Fizemos as malas e partimos. Foi só à saída da cidade quando paramos nas bombas de gasolina texaco para o pequeno almoço que ponderamos o sucedido.
A partir de hoje a burra vai dormir comigo!!
Durante as minhas pedaladas pelas Honduras tinha conhecido apenas olhares simpáticos, sorrisos alegres de crianças ou um "buenos dias" em tom forte de algum velho, mas nesse dia todos me pareciam suspeitos. Pedalávamos pela estrada com mais trafico do país, a Carretera al norte, que liga San Pedro sula com Tegucigalpa, a capital. Ao final da manha chegamos a Comayagua, tínhamos feito apenas 32 km mas era suficiente.
Comayagua è considerada das cidades coloniais mais bonitas do país. Mas depois de ter passado por tantas cidades coloniais bonitas (em especial no México), nem o som de musica a sair de colunas enterradas nos jardins da praça principal nos conseguiram impressionar. No entanto era uma cidade agradável e passamos 2 dias a relaxar.
Depois da nossa experiência com o trafico de San Salvador, tínhamos decidido evitar a capital a todo o custo, fazendo um "loop" para norte, parte dele por estradas de saibro, passando por Talanga e San Francisco. Os 3 dias que se seguiram até Las Manos junto à fronteira com a Nicarágua foram apenas a somar quilómetros até sair do país.

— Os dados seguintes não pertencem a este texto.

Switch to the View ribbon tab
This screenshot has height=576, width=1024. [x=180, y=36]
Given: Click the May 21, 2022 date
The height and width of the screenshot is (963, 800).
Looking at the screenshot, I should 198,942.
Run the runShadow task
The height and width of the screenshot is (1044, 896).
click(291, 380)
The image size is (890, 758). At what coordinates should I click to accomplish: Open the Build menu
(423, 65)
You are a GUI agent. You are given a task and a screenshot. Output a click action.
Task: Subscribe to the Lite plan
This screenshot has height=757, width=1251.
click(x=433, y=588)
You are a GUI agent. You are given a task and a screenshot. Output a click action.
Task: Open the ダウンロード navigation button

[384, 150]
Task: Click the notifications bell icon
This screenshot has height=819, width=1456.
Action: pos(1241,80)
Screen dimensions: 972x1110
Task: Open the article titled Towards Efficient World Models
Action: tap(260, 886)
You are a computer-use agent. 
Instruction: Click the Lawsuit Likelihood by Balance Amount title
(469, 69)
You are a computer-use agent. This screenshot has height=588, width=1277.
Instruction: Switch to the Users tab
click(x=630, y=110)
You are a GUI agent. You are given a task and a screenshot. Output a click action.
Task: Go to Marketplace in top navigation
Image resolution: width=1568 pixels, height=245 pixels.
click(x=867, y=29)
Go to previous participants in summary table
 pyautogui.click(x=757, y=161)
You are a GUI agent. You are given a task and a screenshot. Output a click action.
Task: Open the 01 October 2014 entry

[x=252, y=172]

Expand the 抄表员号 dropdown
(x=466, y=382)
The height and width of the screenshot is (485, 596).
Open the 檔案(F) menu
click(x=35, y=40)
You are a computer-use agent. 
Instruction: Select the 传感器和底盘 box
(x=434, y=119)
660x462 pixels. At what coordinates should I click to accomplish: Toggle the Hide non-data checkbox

Entrei na Nicarágua a 20 de Julho, um dia depois das comemoracoes do aniversario da revolução Sandinista, A primeira pagina do jornal La Prensa era preenchida pela foto de centenas de milhares de pessoas que se juntaram na praza de la revolucion em Managua para comemorar o evento liderado por Daniel Ortega com o seu homologo e convidado Hugo chaves.
Tinha entrado no nono pais da viagem. O conta quilómetros marcava 19314 km.
Nuno Brilhante Pedrosa
Em Ocotal, Nicarágua.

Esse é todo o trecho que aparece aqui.